Ma negli ultimi tempi, questa stessa funzione viene utilizzata in modo diverso, quasi come un filtro radicale contro le telefonate spam. L’idea è semplice: invece di ricevere la chiamata, la si devia verso un numero che non risponde o non esiste. Il risultato è immediato. Il telefono resta in silenzio, mentre chi chiama percepisce la linea occupata o irraggiungibile e spesso rinuncia.
Come funziona davvero nella pratica
Attivare questa opzione è più semplice di quanto sembri, anche se cambia leggermente da dispositivo a dispositivo.

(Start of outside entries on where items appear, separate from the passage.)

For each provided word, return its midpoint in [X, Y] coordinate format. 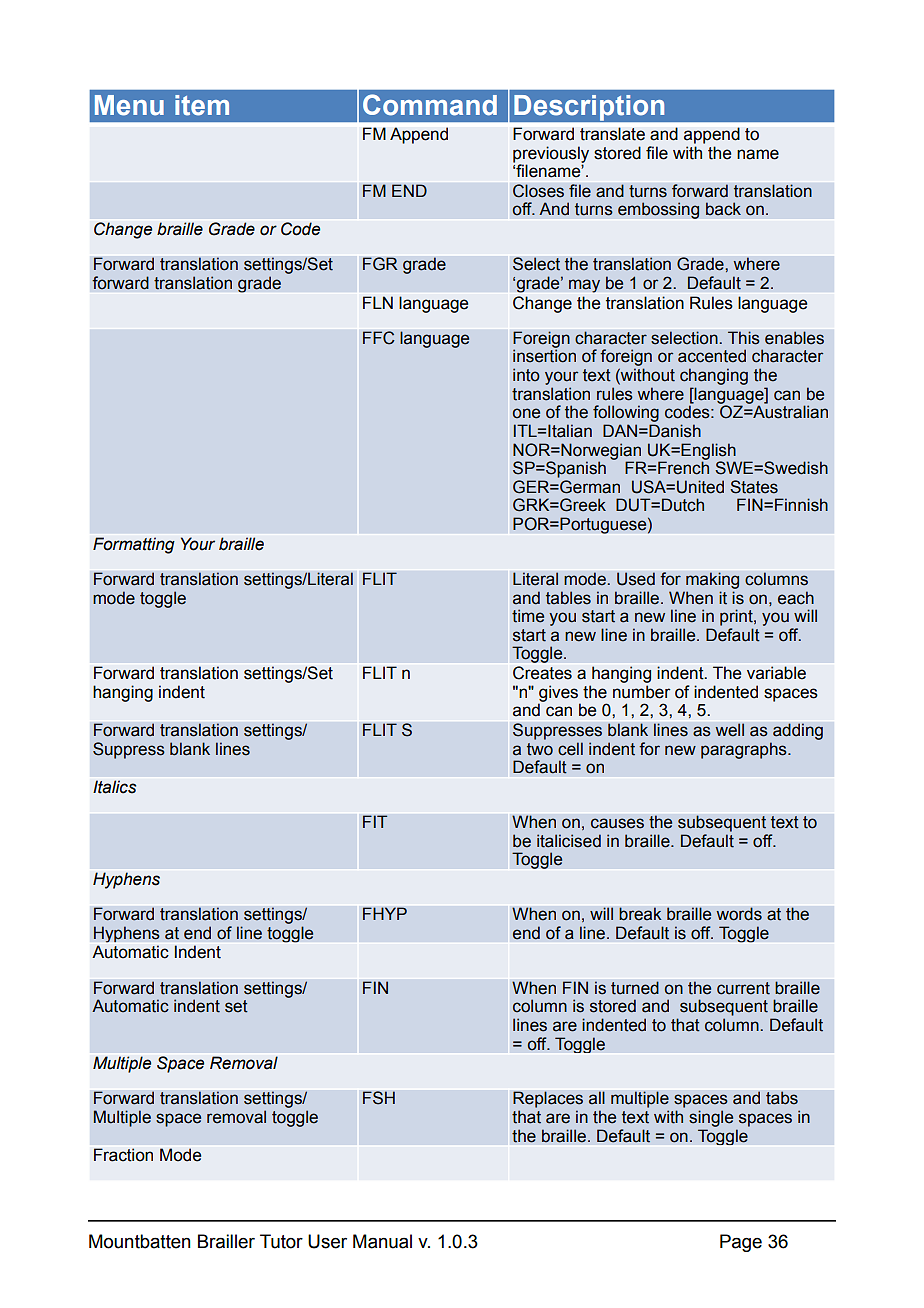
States [754, 487]
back [723, 209]
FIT [375, 821]
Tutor [281, 1241]
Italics [114, 787]
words [739, 914]
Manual [382, 1241]
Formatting [134, 545]
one [526, 413]
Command [430, 105]
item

Sugli smartphone Android, come quelli prodotti da Samsung, l’impostazione si trova all’interno dell’app Telefono. Basta entrare nelle impostazioni avanzate e selezionare la voce relativa all’inoltro, scegliendo l’opzione “inoltra sempre”. A quel punto si inserisce un numero di destinazione.
Sui dispositivi Apple, il percorso passa dalle impostazioni di sistema: sezione Telefono, poi inoltro chiamata, quindi attivazione manuale e inserimento del numero verso cui deviare tutte le chiamate.

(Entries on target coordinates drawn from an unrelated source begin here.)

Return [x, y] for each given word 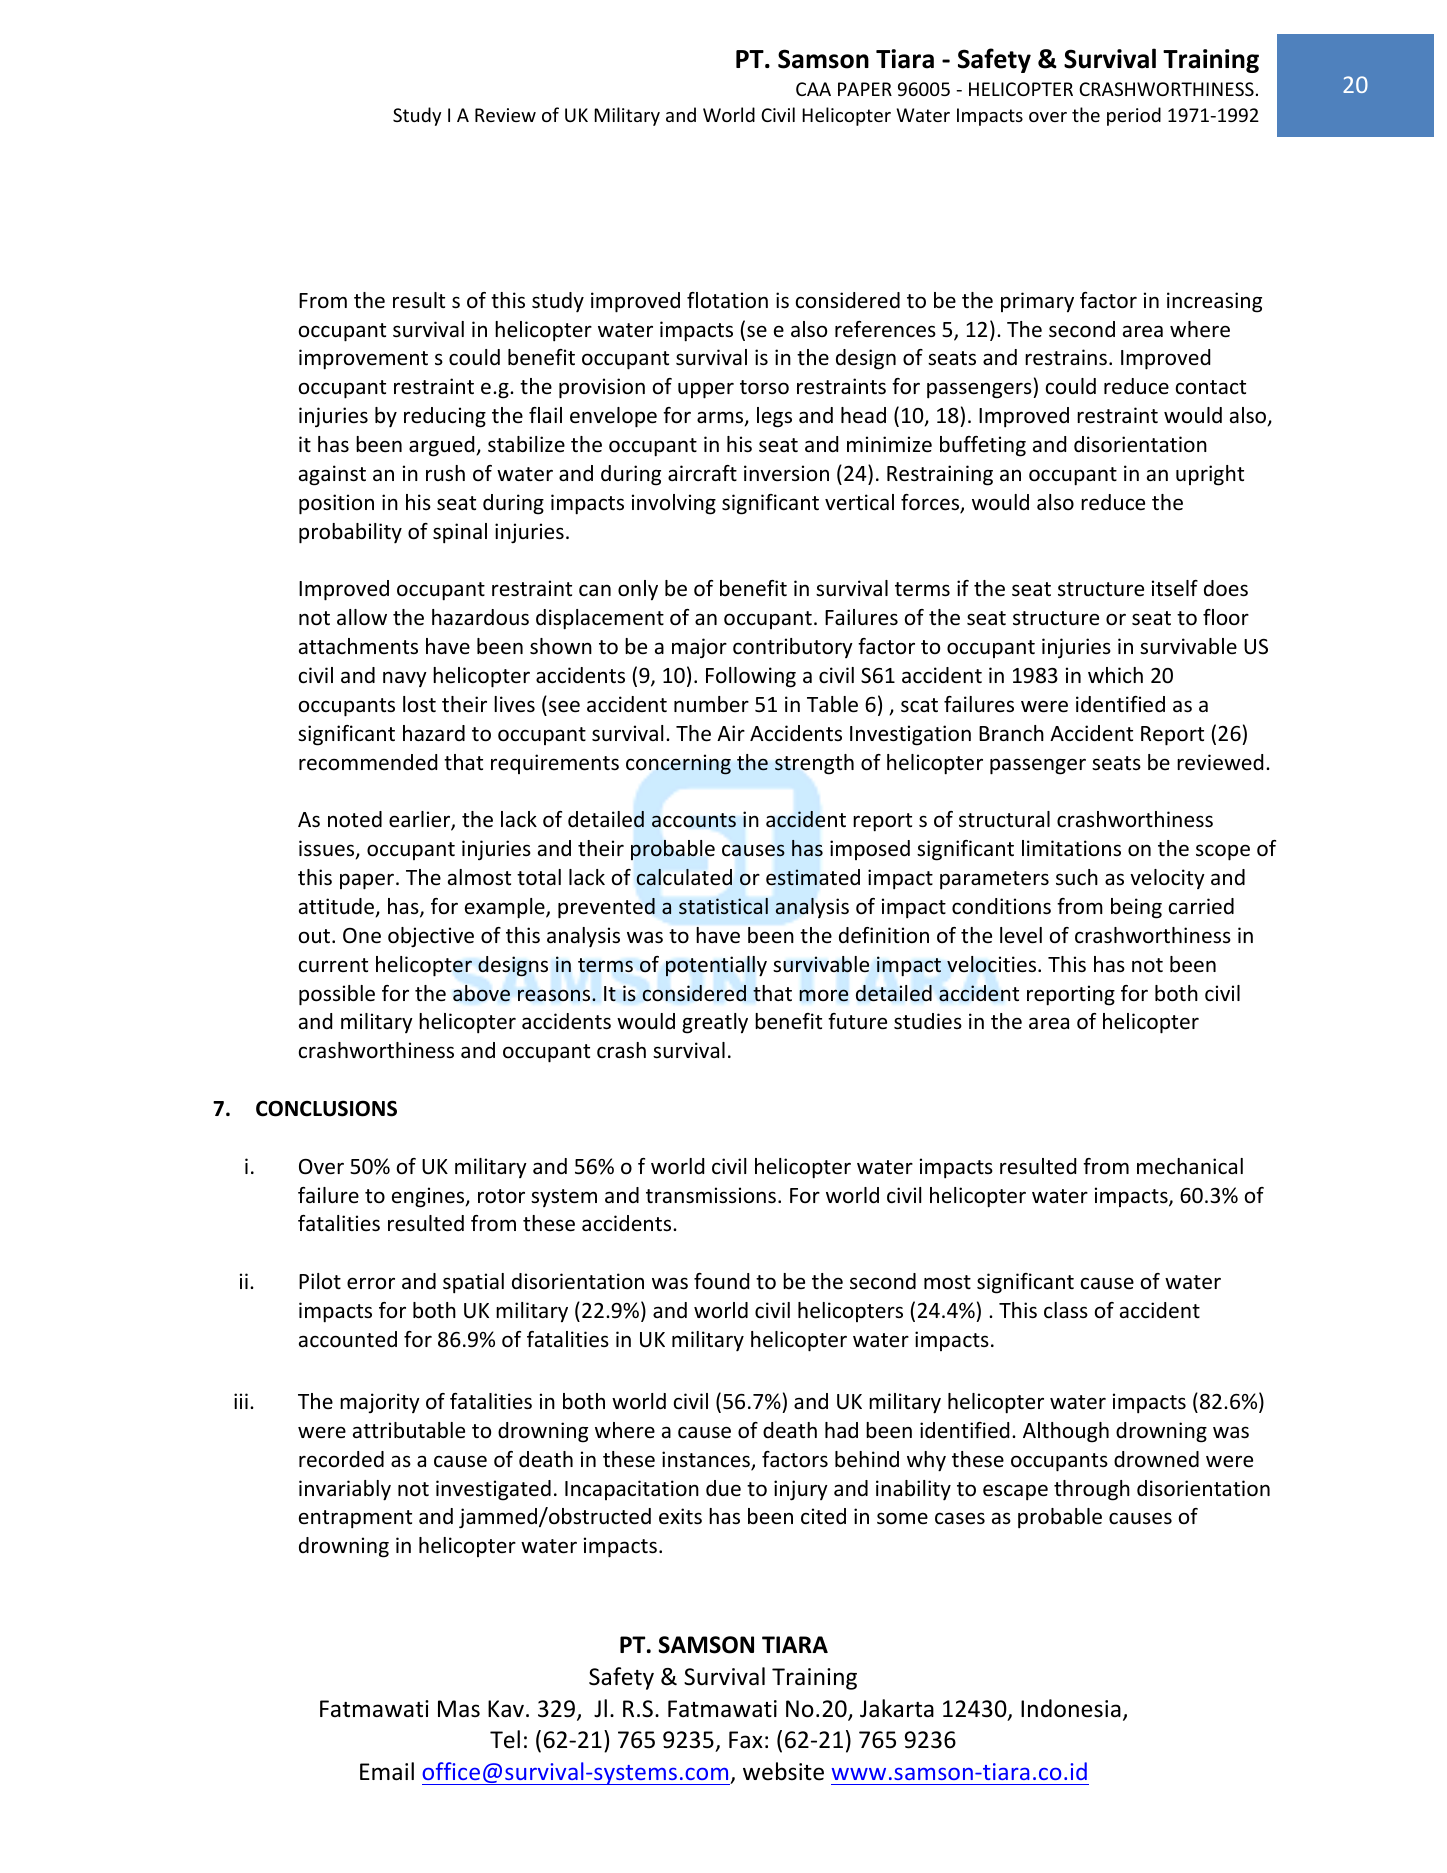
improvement [363, 359]
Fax [746, 1740]
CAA [813, 89]
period [1134, 116]
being [1136, 908]
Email [387, 1771]
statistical [723, 906]
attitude [338, 907]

Il punto chiave è proprio quel numero. Alcuni utenti scelgono un numero inesistente o non attivo: così ogni chiamata viene automaticamente “respinta” senza mai arrivare allo smartphone.

Una soluzione efficace, ma con un limite evidenteuomo (www.webnews.it)
Il vantaggio è evidente: niente squilli, niente vibrazioni, nessuna interruzione. Una sorta di modalità silenziosa estrema che agisce direttamente a monte della chiamata.
Ma c’è un aspetto da non sottovalutare. Questo sistema non distingue tra chiamate importanti e indesiderate. Tutto viene deviato. Un contatto di lavoro, un familiare o una comunicazione urgente subiscono lo stesso trattamento delle chiamate spam.
Per questo motivo, l’utilizzo di questa strategia va limitato a momenti specifici: quando si ha bisogno di totale concentrazione o quando si vuole semplicemente staccare per qualche ora.
Perché non si possono filtrare solo alcuni numeri
Molti si chiedono perché non sia possibile applicare questo meccanismo solo a determinati numeri. La risposta sta nel funzionamento stesso della rete telefonica.
L’inoltro di chiamata non è gestito direttamente dal telefono, ma dall’operatore. Questo significa che può applicare solo regole generali, come deviare tutte le chiamate o quelle in determinate condizioni. Non esiste, almeno in questa modalità, una selezione mirata.
Per bloccare singoli numeri, bisogna usare le funzioni integrate dello smartphone: blacklist, silenziamento dei numeri sconosciuti o modalità di concentrazione che consentono di ricevere solo le chiamate dai contatti salvati.
Un piccolo strumento che cambia il rapporto con il telefono
In un contesto in cui le chiamate indesiderate sono sempre più frequenti, anche una funzione semplice può diventare un modo per riprendere il controllo. Non elimina il problema alla radice, ma lo sposta fuori dal proprio spazio personale.
E forse è proprio questo il punto: non rispondere sempre, non essere sempre raggiungibili, scegliere quando il telefono deve restare in silenzio. Anche se, alla fine, basta un’impostazione nascosta per cambiare tutto.